• _Dataset entries_:
____
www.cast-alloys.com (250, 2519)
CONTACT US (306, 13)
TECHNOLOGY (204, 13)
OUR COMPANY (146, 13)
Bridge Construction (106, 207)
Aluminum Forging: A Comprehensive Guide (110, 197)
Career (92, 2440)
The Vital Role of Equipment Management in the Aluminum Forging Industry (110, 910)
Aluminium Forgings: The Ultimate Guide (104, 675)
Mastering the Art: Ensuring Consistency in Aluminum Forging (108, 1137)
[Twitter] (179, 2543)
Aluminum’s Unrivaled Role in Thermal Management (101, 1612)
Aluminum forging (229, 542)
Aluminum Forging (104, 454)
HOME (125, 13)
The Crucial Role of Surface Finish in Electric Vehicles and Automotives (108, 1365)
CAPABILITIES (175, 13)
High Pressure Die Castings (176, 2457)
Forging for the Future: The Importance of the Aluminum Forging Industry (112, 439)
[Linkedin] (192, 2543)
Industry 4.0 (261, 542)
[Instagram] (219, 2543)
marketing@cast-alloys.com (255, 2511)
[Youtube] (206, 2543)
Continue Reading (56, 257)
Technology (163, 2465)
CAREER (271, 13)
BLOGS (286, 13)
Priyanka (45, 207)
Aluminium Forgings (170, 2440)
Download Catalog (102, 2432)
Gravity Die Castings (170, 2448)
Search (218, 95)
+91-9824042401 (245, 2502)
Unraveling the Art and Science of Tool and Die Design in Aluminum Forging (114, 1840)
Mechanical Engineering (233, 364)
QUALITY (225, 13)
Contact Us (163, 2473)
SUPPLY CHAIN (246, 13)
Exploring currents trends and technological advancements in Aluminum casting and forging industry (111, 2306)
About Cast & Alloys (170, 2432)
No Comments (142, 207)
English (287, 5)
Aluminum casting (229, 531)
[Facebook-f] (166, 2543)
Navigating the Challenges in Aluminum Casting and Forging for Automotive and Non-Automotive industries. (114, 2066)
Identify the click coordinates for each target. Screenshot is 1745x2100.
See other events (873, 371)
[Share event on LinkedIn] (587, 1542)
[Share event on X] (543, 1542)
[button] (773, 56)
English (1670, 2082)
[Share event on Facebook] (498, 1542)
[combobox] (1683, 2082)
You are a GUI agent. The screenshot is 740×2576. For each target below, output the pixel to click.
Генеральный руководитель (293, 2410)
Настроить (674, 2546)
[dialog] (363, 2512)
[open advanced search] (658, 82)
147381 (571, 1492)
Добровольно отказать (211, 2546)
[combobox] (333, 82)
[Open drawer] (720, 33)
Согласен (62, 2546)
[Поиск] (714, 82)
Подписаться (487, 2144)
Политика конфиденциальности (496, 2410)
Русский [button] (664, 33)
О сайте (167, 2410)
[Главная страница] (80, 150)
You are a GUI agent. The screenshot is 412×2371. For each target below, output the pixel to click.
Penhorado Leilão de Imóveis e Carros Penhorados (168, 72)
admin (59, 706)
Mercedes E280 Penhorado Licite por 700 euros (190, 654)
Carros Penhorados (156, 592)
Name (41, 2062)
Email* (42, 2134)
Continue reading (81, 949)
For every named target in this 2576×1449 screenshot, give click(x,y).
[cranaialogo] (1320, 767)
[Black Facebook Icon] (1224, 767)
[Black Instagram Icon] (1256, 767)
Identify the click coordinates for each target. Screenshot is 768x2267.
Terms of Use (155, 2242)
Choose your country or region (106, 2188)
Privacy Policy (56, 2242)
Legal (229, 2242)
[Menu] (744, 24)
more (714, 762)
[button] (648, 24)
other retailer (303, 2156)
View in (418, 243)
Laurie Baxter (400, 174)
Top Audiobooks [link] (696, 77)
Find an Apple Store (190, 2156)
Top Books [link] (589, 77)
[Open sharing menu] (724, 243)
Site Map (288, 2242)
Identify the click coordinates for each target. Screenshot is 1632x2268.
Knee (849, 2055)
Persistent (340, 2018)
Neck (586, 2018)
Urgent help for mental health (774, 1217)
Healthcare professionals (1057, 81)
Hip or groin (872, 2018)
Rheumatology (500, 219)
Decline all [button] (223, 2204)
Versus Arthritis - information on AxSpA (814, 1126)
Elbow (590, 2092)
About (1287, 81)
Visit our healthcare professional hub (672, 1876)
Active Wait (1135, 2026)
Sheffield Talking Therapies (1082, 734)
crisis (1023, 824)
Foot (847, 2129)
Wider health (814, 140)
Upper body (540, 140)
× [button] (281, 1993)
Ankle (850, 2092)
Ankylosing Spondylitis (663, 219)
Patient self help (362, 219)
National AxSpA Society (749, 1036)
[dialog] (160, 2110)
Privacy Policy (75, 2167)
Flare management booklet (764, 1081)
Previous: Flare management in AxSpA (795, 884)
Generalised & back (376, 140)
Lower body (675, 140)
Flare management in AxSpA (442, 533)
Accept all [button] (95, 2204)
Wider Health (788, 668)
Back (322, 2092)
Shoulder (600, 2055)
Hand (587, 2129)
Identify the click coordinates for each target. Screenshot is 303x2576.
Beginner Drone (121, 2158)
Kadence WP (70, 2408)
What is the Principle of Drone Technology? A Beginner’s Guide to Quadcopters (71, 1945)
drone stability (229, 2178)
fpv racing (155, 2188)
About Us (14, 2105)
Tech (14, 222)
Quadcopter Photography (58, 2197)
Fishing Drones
____
• _Task instructions_: Would you print exactly and only the lines of the material above that run from the line with "English (287, 5)" through the line with "You are a GUI agent. The screenshot is 740×2576.", both included?

• _Reply_:
English (287, 5)
Aluminum casting (229, 531)
[Facebook-f] (166, 2543)
Navigating the Challenges in Aluminum Casting and Forging for Automotive and Non-Automotive industries. (114, 2066)
Identify the click coordinates for each target. Screenshot is 1745x2100.
See other events (873, 371)
[Share event on LinkedIn] (587, 1542)
[Share event on X] (543, 1542)
[button] (773, 56)
English (1670, 2082)
[Share event on Facebook] (498, 1542)
[combobox] (1683, 2082)
You are a GUI agent. The screenshot is 740×2576. For each target below, output the pixel to click.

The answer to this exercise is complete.